:: Exercise data ::

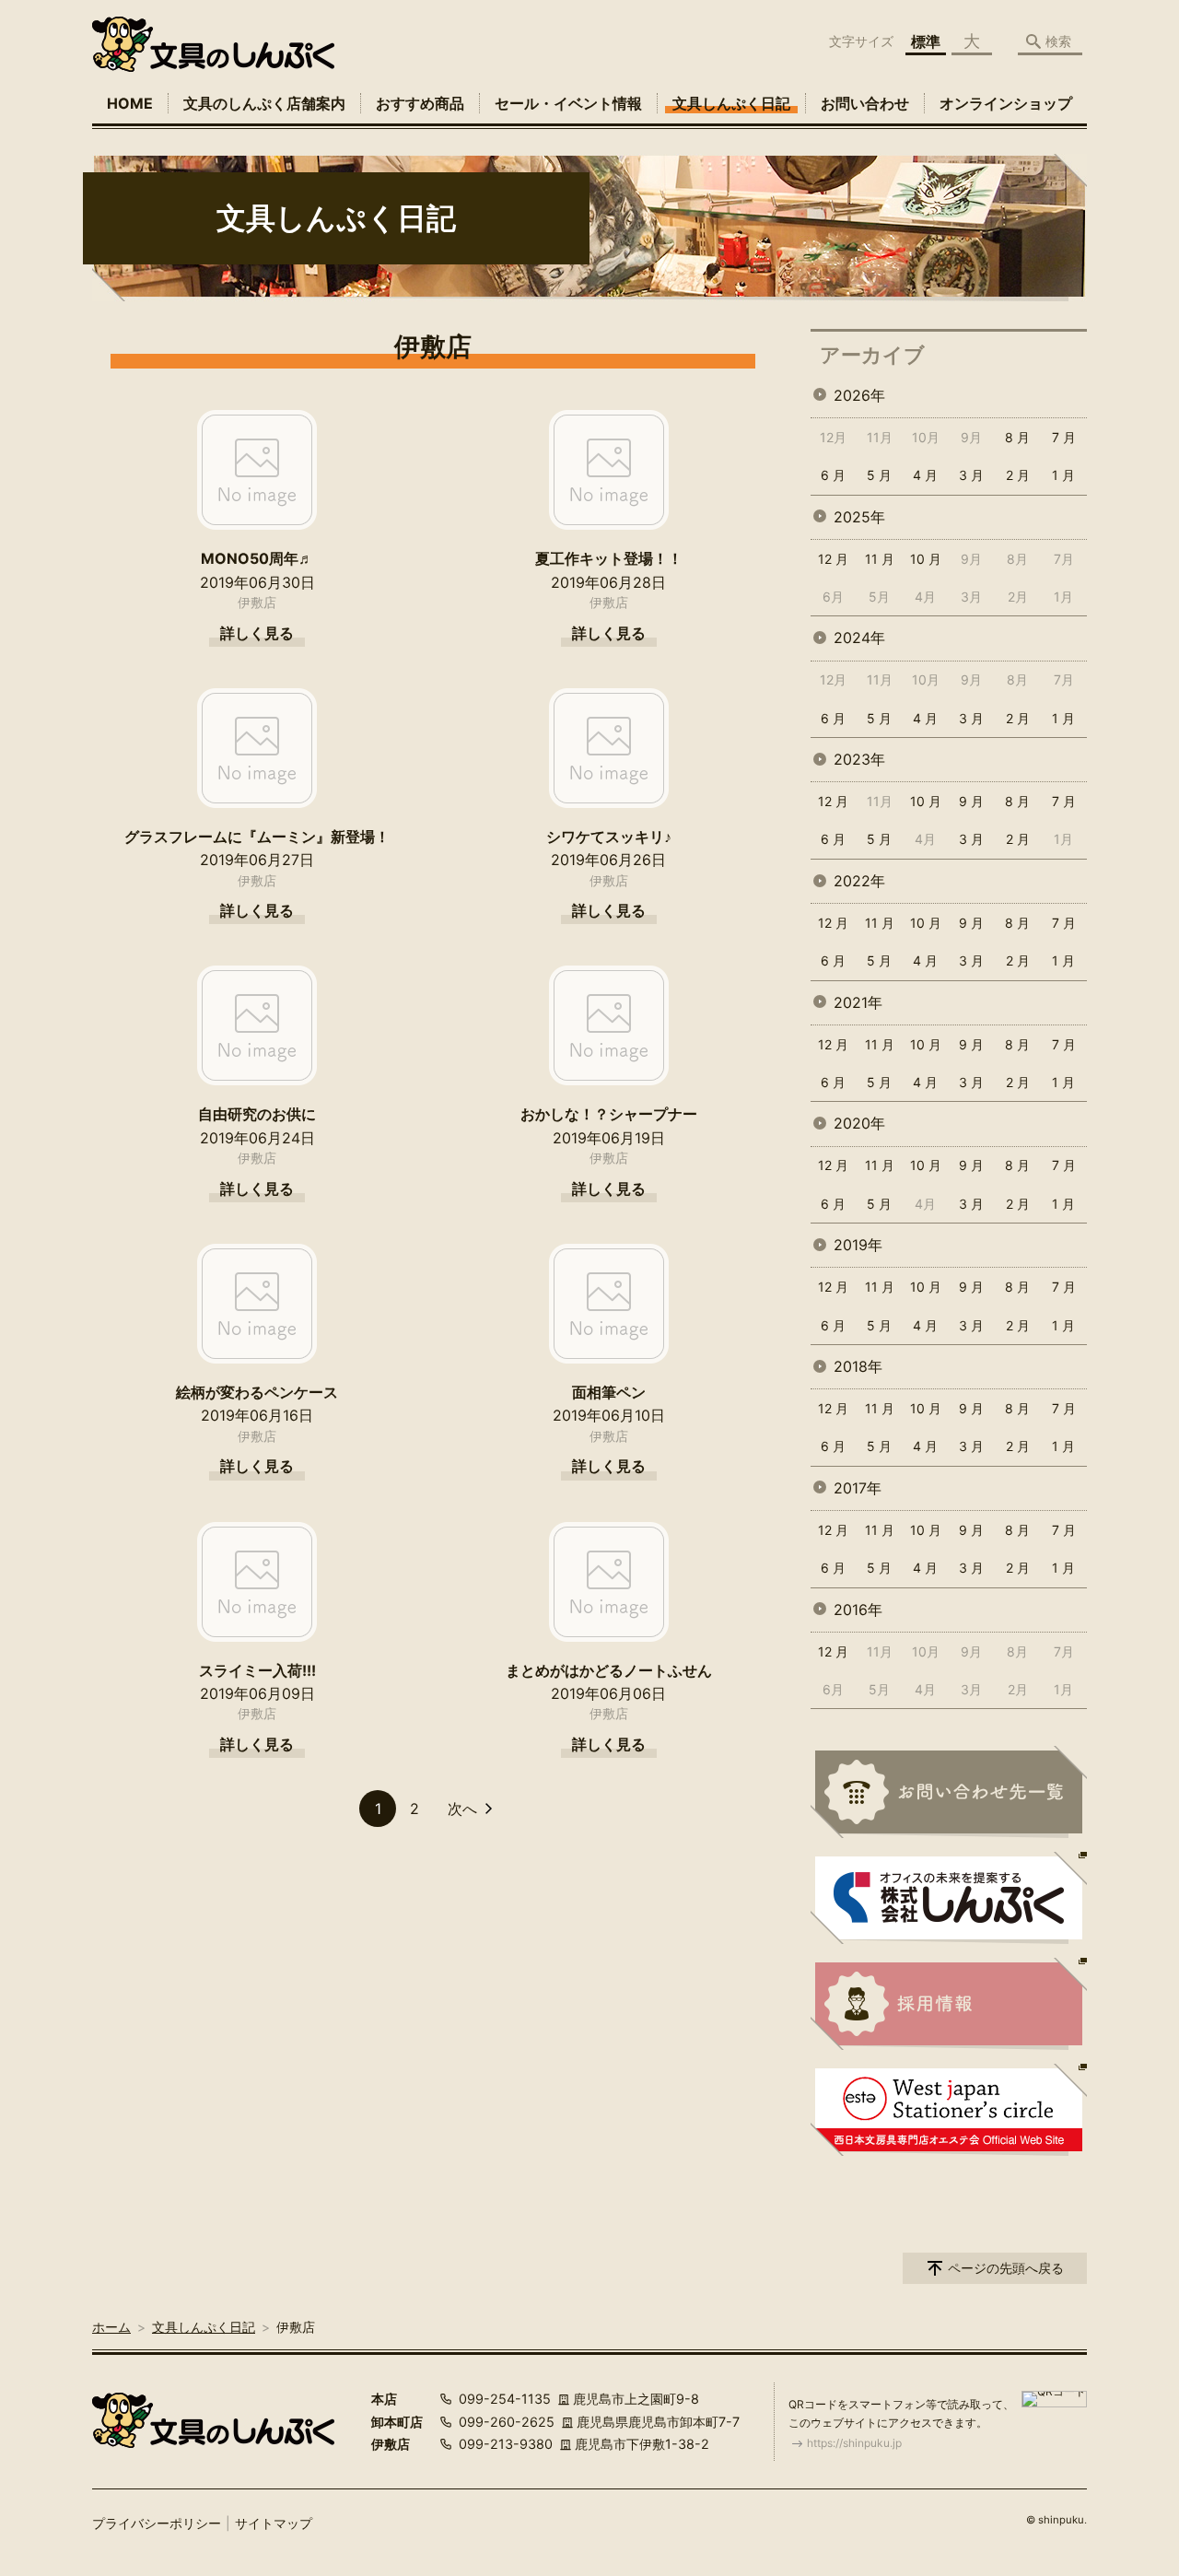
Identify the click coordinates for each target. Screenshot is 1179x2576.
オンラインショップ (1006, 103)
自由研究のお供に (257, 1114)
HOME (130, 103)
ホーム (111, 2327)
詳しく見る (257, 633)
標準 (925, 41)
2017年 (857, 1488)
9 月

:::

What you will do -
Hand back the data exactly as it appears, with all pictures cut.

Solution to this exercise -
Identify the click coordinates for each target. Screenshot is 1179x2576.
オンラインショップ (1006, 103)
自由研究のお供に (257, 1114)
HOME (130, 103)
ホーム (111, 2327)
詳しく見る (257, 633)
標準 (925, 41)
2017年 (857, 1488)
9 月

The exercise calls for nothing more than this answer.